Braugher actually doesn't sing; his voice is dubbed in. Neither does Scott Speedman, who plays a cab driver. But his pickup, Suzi (Maria Bello, from "Coyote Ugly") does, and acquits herself well on "Sweet Dreams" and "I Can't Make You Love Me."

Bruce Paltrow does toss in a couple of clinkers, but only briefly, and in the background. Curiously, he doesn't employ any Asian singers in any of the half-dozen or so bars in the movie. Karaoke was invented in Japan, became popular in various Asian cities, and has turned the stereotype of Asians as shy non-performers on its head. But you won't find any evidence of this evolution in "Duets."

Nor will you find much original. You've got yer hesitant parent and kid reunion; yer (black) con on the run hooking up with yer burned-out (white) guy making his own kind of escape. Then there's the cabbie who's just lost his girlfriend, and he just happens into the sexy Suzi, a small-town singer with stars in her eyes; she's itching to go to California. So call it three road movies squished into one, with the three pairs, such as they are, converging at a karaoke contest in Omaha.

See? You laughed again. But that's OK. "Duets" may be a bad movie, but it's the kind of bad that you can enjoy. As the New York Times' A.O. Scott wrote, "We could use more bad movies like this."

Underrated4
I thought this movie was wonderful and am surprised at the vitriolic critiques by reviewers. Gwynneth is always a great actress and she played the part of the daughter reunited with a reluctant father well. There were several subplots in this move, all involving wonderful singing and complex relationships.

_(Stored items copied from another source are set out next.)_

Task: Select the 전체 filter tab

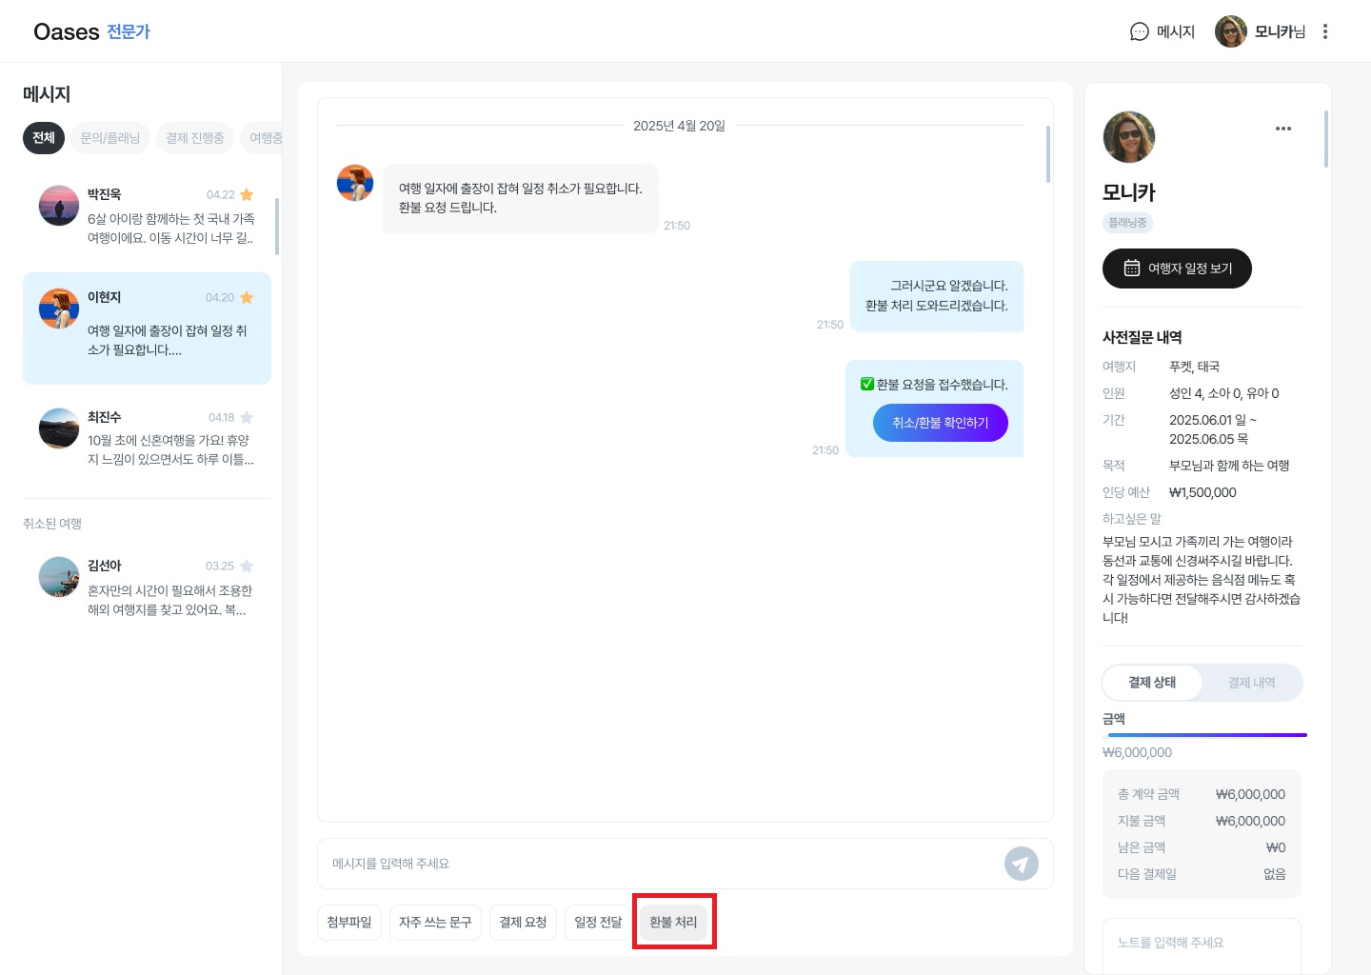Action: tap(44, 138)
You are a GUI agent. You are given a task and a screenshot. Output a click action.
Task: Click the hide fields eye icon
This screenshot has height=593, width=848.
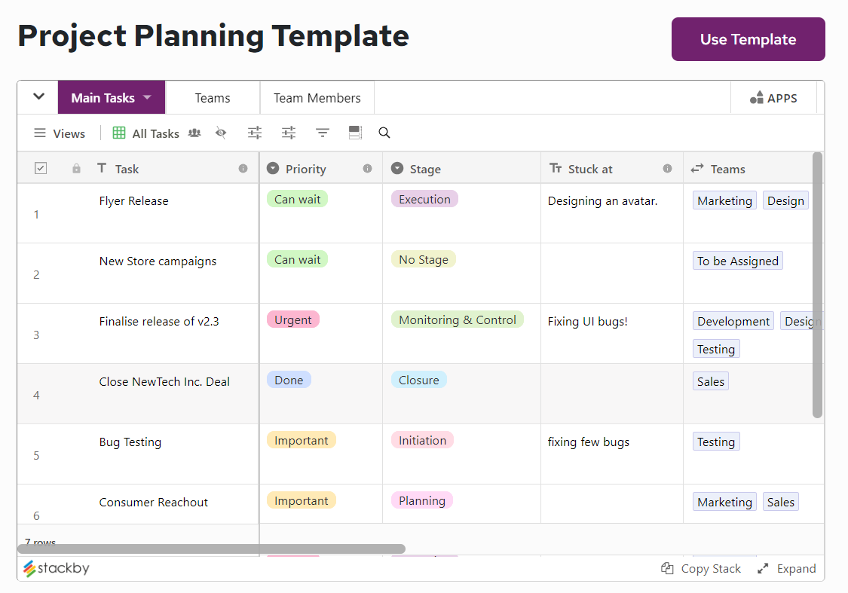[220, 133]
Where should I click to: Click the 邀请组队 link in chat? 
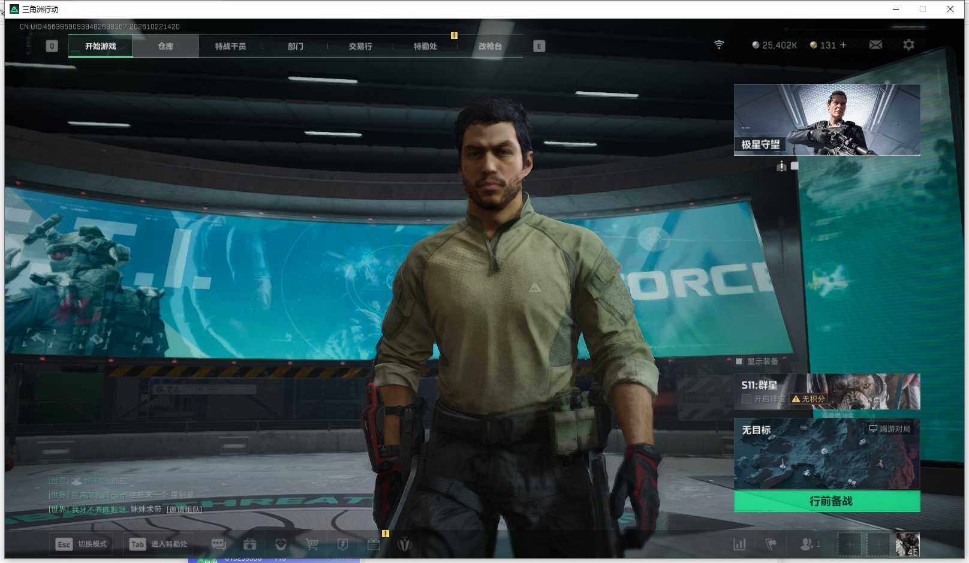coord(185,510)
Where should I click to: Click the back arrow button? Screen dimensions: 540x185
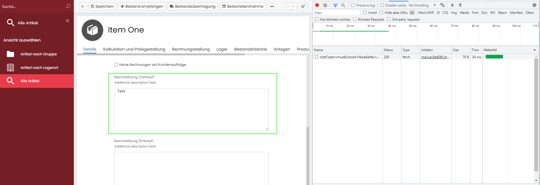click(83, 6)
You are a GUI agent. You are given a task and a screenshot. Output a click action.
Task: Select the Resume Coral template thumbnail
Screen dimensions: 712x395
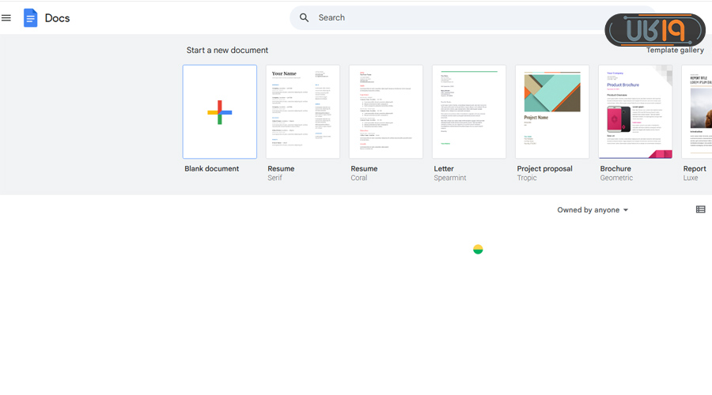pyautogui.click(x=386, y=112)
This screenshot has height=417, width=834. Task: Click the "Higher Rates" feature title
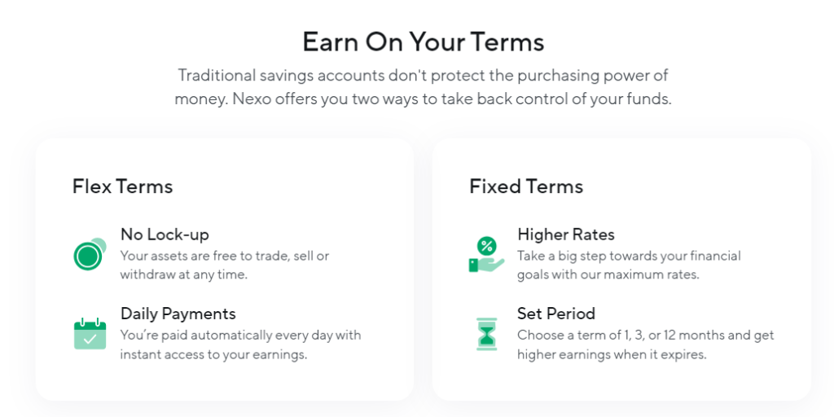pos(565,235)
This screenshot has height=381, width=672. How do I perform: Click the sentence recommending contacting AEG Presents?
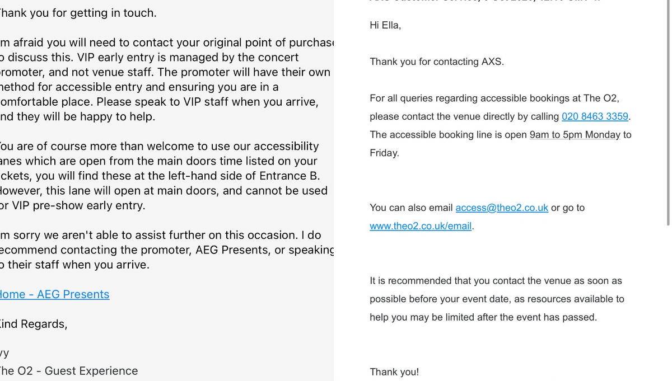point(166,250)
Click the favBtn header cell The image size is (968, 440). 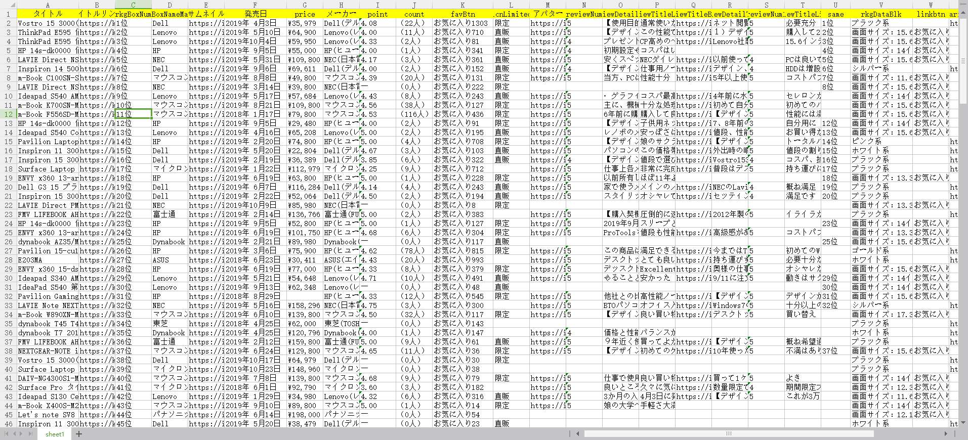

Don't believe the critics on this one. It actually is an enjoyable movie, which is in turns funny, sweet and sad.

Well worth seeing4
Discovering this movie was a happy accident. I had heard the Gwyneth Paltrow/Huey Lewis duet "Crusin'" on the radio and tracked down the movie. It did not get much press, I don't think. I found it very enjoyable, and in watching the extras on the DVD, discovered that all the actors did their own singing with the exception of Andre Braugher. He and the character he pairs up with have the most memorable scenes in my opinion. Braugher is an excellent actor. When I tell people this movie is about karyoke they never want to see it. If I can convince them to watch it anyway, they are always glad they did. It is not really about karyoke anyway, it is about relationships, using karyoke as a backdrop. Discovering Gwyneth Paltrow's singing ability was an extra benefit. This is sort of a "feel good" movie, but it has serious moments as well. And some great comedy scenes thrown in as well. I fell in love with the movie and the soundtrack.